▶ _Your task_: Quote the listing below word for word, stopping after the line that contains "Open Help Desk".
───── Material for this task ─────
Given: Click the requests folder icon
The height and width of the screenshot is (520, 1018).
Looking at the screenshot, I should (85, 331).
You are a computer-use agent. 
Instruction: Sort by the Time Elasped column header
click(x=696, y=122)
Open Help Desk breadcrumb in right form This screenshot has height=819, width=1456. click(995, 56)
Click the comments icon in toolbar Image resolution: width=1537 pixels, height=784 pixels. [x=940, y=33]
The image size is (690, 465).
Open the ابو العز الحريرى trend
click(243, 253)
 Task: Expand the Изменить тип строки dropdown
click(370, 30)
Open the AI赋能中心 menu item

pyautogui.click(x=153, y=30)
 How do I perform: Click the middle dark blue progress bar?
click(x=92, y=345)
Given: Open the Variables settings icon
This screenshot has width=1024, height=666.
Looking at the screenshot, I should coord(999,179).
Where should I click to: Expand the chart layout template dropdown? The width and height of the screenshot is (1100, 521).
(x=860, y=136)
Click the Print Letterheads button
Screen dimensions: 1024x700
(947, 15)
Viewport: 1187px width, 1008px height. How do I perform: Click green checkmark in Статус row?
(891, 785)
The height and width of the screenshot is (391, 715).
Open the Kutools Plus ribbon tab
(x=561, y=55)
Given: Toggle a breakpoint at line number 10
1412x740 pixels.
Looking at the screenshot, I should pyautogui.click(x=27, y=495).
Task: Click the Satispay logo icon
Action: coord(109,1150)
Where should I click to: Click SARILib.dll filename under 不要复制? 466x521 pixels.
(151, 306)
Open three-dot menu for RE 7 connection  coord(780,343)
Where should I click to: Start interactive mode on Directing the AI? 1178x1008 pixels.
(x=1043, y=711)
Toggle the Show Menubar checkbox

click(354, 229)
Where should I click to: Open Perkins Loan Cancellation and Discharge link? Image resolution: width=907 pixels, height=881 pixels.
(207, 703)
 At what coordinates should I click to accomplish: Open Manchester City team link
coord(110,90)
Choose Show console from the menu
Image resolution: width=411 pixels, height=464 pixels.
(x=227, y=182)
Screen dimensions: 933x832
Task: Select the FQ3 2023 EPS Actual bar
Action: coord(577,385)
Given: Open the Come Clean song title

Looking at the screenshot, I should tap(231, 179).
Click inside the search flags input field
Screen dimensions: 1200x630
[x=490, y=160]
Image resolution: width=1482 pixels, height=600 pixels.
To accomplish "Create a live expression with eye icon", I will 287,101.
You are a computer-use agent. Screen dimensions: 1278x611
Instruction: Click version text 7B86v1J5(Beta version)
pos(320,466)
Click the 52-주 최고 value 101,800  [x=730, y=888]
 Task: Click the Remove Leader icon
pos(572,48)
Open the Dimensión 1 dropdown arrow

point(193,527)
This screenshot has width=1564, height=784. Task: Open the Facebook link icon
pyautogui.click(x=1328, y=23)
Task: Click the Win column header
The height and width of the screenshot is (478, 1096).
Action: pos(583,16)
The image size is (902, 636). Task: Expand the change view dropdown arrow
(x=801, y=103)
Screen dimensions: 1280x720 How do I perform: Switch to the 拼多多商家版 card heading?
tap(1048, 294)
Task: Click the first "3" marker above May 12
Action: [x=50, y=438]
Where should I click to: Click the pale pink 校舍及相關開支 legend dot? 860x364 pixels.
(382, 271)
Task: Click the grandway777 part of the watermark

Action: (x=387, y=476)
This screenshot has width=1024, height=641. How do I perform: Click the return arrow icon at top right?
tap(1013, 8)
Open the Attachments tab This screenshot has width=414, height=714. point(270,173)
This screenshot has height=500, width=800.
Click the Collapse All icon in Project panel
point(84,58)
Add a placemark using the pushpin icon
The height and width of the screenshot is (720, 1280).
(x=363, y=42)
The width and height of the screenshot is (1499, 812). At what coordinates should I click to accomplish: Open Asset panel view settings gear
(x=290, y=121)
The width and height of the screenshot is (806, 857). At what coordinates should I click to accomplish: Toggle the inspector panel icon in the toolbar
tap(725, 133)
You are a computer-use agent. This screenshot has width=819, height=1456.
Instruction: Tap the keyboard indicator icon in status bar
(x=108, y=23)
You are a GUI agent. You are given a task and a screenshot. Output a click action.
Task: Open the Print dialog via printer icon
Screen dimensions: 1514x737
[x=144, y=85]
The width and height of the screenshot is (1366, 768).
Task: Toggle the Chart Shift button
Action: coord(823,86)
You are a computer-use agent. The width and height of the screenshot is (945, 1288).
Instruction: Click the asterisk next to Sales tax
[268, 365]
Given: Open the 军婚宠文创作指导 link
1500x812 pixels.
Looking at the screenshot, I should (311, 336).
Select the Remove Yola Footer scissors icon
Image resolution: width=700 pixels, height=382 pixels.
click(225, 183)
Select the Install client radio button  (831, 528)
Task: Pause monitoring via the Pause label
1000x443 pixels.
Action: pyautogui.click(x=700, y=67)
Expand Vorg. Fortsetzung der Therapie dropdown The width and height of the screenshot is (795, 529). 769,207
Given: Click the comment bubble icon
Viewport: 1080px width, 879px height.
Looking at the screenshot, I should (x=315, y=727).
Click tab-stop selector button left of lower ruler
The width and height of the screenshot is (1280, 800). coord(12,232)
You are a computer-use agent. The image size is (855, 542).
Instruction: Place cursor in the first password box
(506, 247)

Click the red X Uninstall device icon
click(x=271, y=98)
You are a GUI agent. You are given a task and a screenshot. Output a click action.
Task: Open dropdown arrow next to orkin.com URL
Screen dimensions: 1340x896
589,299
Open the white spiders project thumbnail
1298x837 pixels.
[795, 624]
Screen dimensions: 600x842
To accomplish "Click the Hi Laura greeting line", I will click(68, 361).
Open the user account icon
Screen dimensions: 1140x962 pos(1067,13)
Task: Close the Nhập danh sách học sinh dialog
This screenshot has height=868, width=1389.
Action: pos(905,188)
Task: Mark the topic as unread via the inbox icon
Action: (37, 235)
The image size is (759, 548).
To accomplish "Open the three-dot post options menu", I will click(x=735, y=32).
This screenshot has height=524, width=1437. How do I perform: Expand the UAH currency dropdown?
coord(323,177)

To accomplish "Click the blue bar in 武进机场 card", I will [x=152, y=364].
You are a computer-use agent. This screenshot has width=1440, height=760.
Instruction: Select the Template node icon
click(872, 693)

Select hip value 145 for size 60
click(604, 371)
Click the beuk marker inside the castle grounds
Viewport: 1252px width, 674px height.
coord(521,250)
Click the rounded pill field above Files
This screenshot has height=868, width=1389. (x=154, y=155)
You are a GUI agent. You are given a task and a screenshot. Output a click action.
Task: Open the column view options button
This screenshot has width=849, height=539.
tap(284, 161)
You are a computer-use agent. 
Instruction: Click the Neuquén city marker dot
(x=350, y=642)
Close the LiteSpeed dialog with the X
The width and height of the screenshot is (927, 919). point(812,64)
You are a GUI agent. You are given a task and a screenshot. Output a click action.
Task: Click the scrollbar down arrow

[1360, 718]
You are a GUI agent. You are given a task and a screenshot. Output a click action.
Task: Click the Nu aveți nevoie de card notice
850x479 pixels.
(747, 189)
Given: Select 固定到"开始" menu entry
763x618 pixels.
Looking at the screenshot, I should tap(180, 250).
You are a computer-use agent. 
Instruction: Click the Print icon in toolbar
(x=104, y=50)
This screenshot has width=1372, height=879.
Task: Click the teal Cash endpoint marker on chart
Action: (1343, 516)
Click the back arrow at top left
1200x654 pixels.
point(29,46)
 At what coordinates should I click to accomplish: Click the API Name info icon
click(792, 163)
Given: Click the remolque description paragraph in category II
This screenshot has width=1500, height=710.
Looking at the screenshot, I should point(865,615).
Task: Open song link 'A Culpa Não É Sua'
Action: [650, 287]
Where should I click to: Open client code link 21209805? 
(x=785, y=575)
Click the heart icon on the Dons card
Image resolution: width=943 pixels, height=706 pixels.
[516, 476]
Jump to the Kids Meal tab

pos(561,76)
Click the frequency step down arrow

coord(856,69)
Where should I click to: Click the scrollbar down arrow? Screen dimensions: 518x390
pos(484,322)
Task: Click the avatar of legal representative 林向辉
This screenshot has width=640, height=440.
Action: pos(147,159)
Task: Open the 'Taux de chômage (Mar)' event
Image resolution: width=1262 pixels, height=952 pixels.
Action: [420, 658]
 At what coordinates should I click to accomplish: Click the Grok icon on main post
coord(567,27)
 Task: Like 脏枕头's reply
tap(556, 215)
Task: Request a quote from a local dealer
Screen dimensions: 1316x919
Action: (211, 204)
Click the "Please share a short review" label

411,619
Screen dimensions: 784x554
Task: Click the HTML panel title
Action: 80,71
─────
▶ _Output for this task_:
Given: Click the requests folder icon
The height and width of the screenshot is (520, 1018).
Looking at the screenshot, I should (85, 331).
You are a computer-use agent. 
Instruction: Sort by the Time Elasped column header
click(x=696, y=122)
Open Help Desk breadcrumb in right form This screenshot has height=819, width=1456. click(995, 56)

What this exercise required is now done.